Many immigrants from Ireland, Eastern Europe and Germany settled in the community. In the early 1960s, African Americans, Puerto Ricans and Cubans settled in this part of Manhattan. Russian-Jewish refugees arrived in the 1980s. A large number of immigrants from Dominican Republic started settling here as early as the 1960s and by 1990, represented the largest Dominican population outside of their native country and in the United States.

Today, many New Yorkers have rediscovered the beautiful landscape and residential communities. New restaurants and shops have opened to meet the demands of the diverse population.

The Dyckman Farmhouse Museum

In the 1680s, Jan Dyckman created a large farm and orchard at the northern most tip of Manhattan – on the corner of Broadway and 204th After the British troops destroyed the farm during the Revolutionary War, Jan’s grandson, William Dyckman, restored the farm and built the current house in 1785. By 1868, the Dyckman family found the house too small and sold the house and farm and moved nearby. Not long after, Broadway began to be developed, apartment houses were build, and the farmhouse fell into disrepair. In 1915, two Dyckman sisters saved the house from demolition. They initiated its restoration and presented the house to the City of New York.

The house is a two-story white building of fieldstone, brick and clapboard with a roof and full-length porch that are typically Dutch Colonial. Each floor features a central hall with four rooms. The house also showcases a winter kitchen located in the basement to provide heat, as well as a summer kitchen situated in an adjacent wing, to prevent the odors and heat of cooking from entering the rest of the house. The authentic furnishings and wares in the interior reflect life in Colonial America.

The museum provides educational programs and information about early American crafts. The Dyckman Farmhouse Museum is a National Historic Landmark, a New York City Landmark and is listed on the National Register of Historic Places.

The Seaman-Drake Arch

Have you ever looked west on 216th street, in Manhattan’s Inwood neighborhood, and noticed a seemingly out-of-place arch towering over a supermarket and an automotive repair shop?
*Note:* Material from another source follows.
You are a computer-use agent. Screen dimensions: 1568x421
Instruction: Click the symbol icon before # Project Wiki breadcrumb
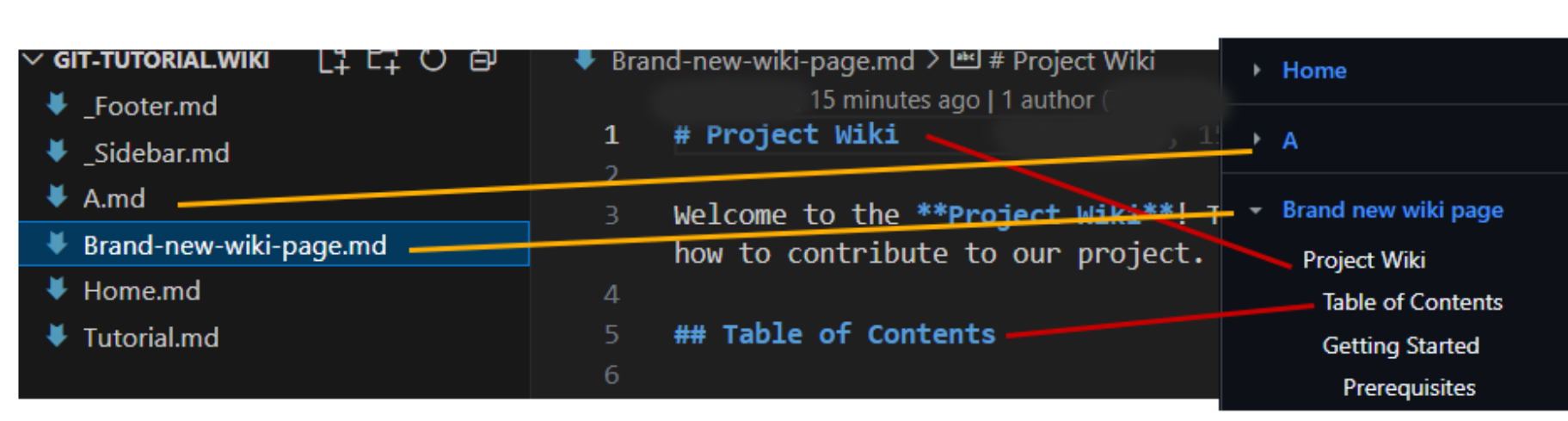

This 19th century monument is known as the Seaman-Drake arch and it is one of the few remnants of the power and wealth of Manhattan’s former elite. Built in the mid-nineteenth century, the arch was once the entrance to a huge and magnificent hilltop estate owned by John T. Seaman and his wife Ann Drake . Seaman built his arch and mansion out of marble that was quarried where the arch stands.

The Seaman family were wealthy-early American settlers who immigrated from England (modern-day Britain). The most notable member of the family was Dr. Valentine Seaman (father of John T. Seaman) who is famous for introducing Edward Jenner’s smallpox vaccine to the United States.

After the death of John T. Seaman and his wife Ann Drake, the estate was passed down through family until it was sold to a building contractor named Thomas Dwyer in 1905. He used the mansion as his main residence but he built and operated his business in the land that surrounded the arch.

The expansion of the subway system to upper Manhattan opened a floodgate of new housing developments that were being built to accommodate the influx of people pouring in to the area. In 1938, Dwyer sold the Seaman-Drake estate so that it could be demolished and replaced by the Park Terrace Gardens, A 400-unit apartment complex.

Ever since then the Seaman-Drake arch has been tucked away from history by urbanization. The arch still stands in Inwood, located on 5065 Broadway, New York, NY 10034. The monument is decaying and has not been land-marked by the New York City Landmarks Preservation Committee and has not been listed on the National register of historic places.